- STATED PROBLEM -
Reproduce every line of the data below verbatim, without altering, omitting, or reordering anything.
☆ ☆ ☆ ☆ ☆
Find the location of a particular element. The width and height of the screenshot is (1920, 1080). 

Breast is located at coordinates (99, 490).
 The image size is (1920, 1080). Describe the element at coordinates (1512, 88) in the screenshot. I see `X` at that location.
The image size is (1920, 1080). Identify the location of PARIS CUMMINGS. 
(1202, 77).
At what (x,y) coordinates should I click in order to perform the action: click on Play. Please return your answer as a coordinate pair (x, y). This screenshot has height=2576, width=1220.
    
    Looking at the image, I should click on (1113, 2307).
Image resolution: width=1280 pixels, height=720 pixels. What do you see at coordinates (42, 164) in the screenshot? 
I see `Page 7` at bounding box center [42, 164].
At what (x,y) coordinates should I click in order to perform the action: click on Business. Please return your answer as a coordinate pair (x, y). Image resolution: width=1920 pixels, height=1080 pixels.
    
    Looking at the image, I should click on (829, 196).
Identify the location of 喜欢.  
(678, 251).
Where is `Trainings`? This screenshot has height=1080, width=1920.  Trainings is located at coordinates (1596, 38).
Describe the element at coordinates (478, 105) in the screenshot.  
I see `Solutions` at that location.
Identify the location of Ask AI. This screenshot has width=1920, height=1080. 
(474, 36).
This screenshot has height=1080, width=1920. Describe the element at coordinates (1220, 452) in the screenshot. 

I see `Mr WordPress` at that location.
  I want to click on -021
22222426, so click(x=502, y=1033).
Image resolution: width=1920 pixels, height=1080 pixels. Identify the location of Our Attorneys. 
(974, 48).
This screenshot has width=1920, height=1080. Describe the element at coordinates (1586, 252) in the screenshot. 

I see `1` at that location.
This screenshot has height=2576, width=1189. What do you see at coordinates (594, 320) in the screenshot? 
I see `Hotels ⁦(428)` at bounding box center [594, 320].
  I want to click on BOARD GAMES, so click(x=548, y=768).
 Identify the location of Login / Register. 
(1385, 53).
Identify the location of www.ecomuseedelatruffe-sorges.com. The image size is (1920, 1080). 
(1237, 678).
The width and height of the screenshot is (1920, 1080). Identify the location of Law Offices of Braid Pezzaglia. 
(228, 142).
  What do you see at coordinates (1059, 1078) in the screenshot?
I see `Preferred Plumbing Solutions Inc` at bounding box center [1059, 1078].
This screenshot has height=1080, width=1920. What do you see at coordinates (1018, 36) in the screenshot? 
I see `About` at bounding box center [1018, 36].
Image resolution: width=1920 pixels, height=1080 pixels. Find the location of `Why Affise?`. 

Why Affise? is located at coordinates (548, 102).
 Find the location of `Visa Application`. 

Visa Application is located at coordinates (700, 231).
☆ ☆ ☆ ☆ ☆
- RESPONSE FOR THIS EXERCISE -
Find the location of a particular element. The width and height of the screenshot is (1920, 1080). 

Breast is located at coordinates (99, 490).
 The image size is (1920, 1080). Describe the element at coordinates (1512, 88) in the screenshot. I see `X` at that location.
The image size is (1920, 1080). Identify the location of PARIS CUMMINGS. 
(1202, 77).
At what (x,y) coordinates should I click in order to perform the action: click on Play. Please return your answer as a coordinate pair (x, y). This screenshot has height=2576, width=1220.
    
    Looking at the image, I should click on (1113, 2307).
Image resolution: width=1280 pixels, height=720 pixels. What do you see at coordinates (42, 164) in the screenshot? 
I see `Page 7` at bounding box center [42, 164].
At what (x,y) coordinates should I click in order to perform the action: click on Business. Please return your answer as a coordinate pair (x, y). Image resolution: width=1920 pixels, height=1080 pixels.
    
    Looking at the image, I should click on (829, 196).
Identify the location of 喜欢.  
(678, 251).
Where is `Trainings`? This screenshot has height=1080, width=1920.  Trainings is located at coordinates (1596, 38).
Describe the element at coordinates (478, 105) in the screenshot.  
I see `Solutions` at that location.
Identify the location of Ask AI. This screenshot has width=1920, height=1080. 
(474, 36).
This screenshot has height=1080, width=1920. Describe the element at coordinates (1220, 452) in the screenshot. 

I see `Mr WordPress` at that location.
  I want to click on -021
22222426, so click(x=502, y=1033).
Image resolution: width=1920 pixels, height=1080 pixels. Identify the location of Our Attorneys. 
(974, 48).
This screenshot has width=1920, height=1080. Describe the element at coordinates (1586, 252) in the screenshot. 

I see `1` at that location.
This screenshot has height=2576, width=1189. What do you see at coordinates (594, 320) in the screenshot? 
I see `Hotels ⁦(428)` at bounding box center [594, 320].
  I want to click on BOARD GAMES, so click(x=548, y=768).
 Identify the location of Login / Register. 
(1385, 53).
Identify the location of www.ecomuseedelatruffe-sorges.com. The image size is (1920, 1080). 
(1237, 678).
The width and height of the screenshot is (1920, 1080). Identify the location of Law Offices of Braid Pezzaglia. 
(228, 142).
  What do you see at coordinates (1059, 1078) in the screenshot?
I see `Preferred Plumbing Solutions Inc` at bounding box center [1059, 1078].
This screenshot has height=1080, width=1920. What do you see at coordinates (1018, 36) in the screenshot? 
I see `About` at bounding box center [1018, 36].
Image resolution: width=1920 pixels, height=1080 pixels. Find the location of `Why Affise?`. 

Why Affise? is located at coordinates (548, 102).
 Find the location of `Visa Application`. 

Visa Application is located at coordinates (700, 231).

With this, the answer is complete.